ウェブ音声の更新(Chrome 49)

Chris Wilson
Chris Wilson

Chrome では、Web Audio API のサポートを着実に改善してきました。Chrome 49(2016 年 2 月時点ではベータ版、2016 年 3 月に Stable 版になる予定)では、仕様を追跡するためにいくつかの機能を更新し、新しいノードを 1 つ追加しました。

decodeAudioData() が Promise を返すようになりました

AudioContextdecodeAudioData() メソッドが Promise を返すようになり、Promise ベースの非同期パターン処理が可能になりました。decodeAudioData() メソッドは、成功コールバック関数とエラー コールバック関数を常にパラメータとして受け取ります。

context.decodeAudioData( arraybufferData, onSuccess, onError);

代わりに、標準の Promise メソッドを使用して、オーディオ データのデコードの非同期処理を処理できます。

context.decodeAudioData( arraybufferData ).then(
        (buffer) => { /* store the buffer */ },
        (reason) => { console.log("decode failed! " + reason) });

1 つの例では冗長に見えますが、Promise を使用すると、非同期プログラミングがより簡単かつ一貫したものになります。互換性のため、仕様どおり、Success と Error のコールバック関数は引き続きサポートされます。

OfflineAudioContext で suspend() と resume() がサポートされるようになりました

一見すると、OfflineAudioContext に suspend() があることに違和感があるかもしれません。結局のところ、suspend() はオーディオ ハードウェアをスタンバイ モードにすることを可能にするために AudioContext に追加されました。これは、バッファにレンダリングしているシナリオでは無意味です(もちろん、これは OfflineAudioContext の目的です)。ただし、この機能のポイントは、メモリ使用量を最小限に抑えるために、一度に「スコア」の一部のみを構築できることです。レンダリングの途中で停止している間に、さらにノードを作成できます。

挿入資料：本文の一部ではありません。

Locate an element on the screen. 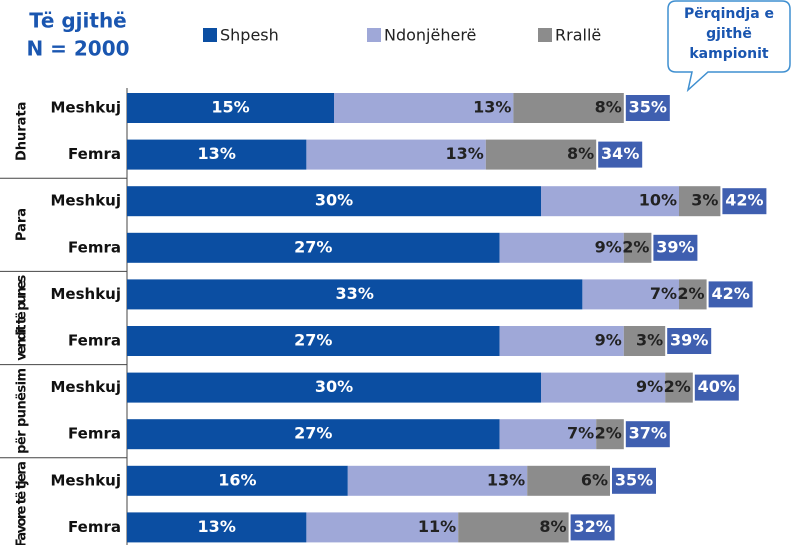 The height and width of the screenshot is (545, 801). group-label: Para is located at coordinates (22, 224).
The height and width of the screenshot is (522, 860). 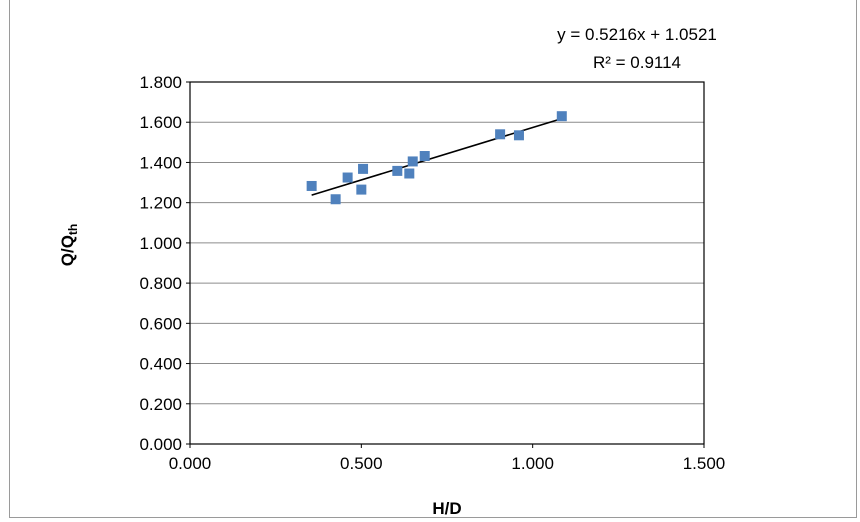 I want to click on y-tick-label: 0.000, so click(x=160, y=444).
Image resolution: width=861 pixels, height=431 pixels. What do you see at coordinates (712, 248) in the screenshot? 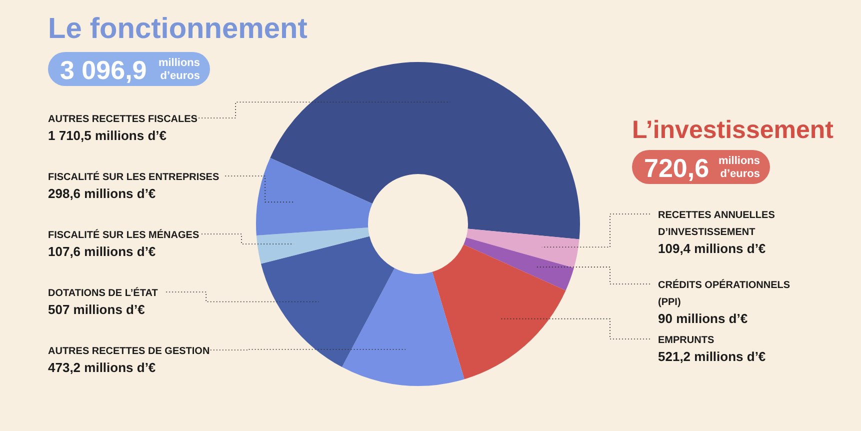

たとえば、ベートーベンの月光ソナタには約 6,500 個の音符が含まれています。各「音符」は、少なくとも 2 つの音声グラフノード(AudioBuffer ノードと Gain ノードなど)に分解されます。7 分半全体を OfflineAudioContext でバッファにレンダリングする場合、これらのノードをすべて一度に作成する必要はありません。代わりに、時間のチャンクで作成できます。

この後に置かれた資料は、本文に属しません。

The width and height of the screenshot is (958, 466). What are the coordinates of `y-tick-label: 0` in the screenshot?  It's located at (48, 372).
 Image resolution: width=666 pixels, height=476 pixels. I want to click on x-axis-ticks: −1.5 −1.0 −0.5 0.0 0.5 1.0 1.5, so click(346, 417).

var context = new OfflineAudioContext(2, length, sampleRate);
scheduleNextBlock();
context.startRendering().then( (buffer) => { /* store the buffer */ } );

function scheduleNextBlock() {
    // create any notes for the next blockSize number of seconds here
    // ...

    // make sure to tell the context to suspend again after this block;
    context.suspend(context.currentTime + blockSize).then( scheduleNextBlock );

    context.resume();
}

これにより、レンダリングの開始時に事前に作成する必要があるノードの数を最小限に抑え、メモリ要件を軽減できます。

IIRFilterNode

仕様に、正確に指定された独自の無限インパルス応答を作成したいオーディオ愛好家向けのノード(IIRFilterNode)が追加されました。このフィルタは BiquadFilterNode を補完しますが、タイプ、周波数、Q などの BiquadFilterNode の使いやすい AudioParams ではなく、フィルタ レスポンス パラメータを完全に指定できます。IIRFilterNode を使用すると、単一オーダー フィルタなど、以前は作成できなかったフィルタを正確に指定できます。ただし、IIRFilterNode を使用するには、IIR フィルタの仕組みに関する深い知識が必要です。また、BiquadFilterNode のようにスケジューリングもできません。

以前の変更内容

また、以前に行われたいくつかの改善についても説明します。Chrome 48 では、BiquadFilter ノードの自動化が音声レートで実行されるようになりました。この変更のために API はまったく変更されていませんが、フィルタ スイープの音がさらにスムーズになります。Chrome 48 では、接続先のノードを返すことで、AudioNode.connect() メソッドにチェーンを追加しました。これにより、次ののように、ノードのチェーンを簡単に作成できます。

sourceNode.connect(gainNode).connect(filterNode).connect(context.destination);

以上です。今後ともよろしくお願いいたします。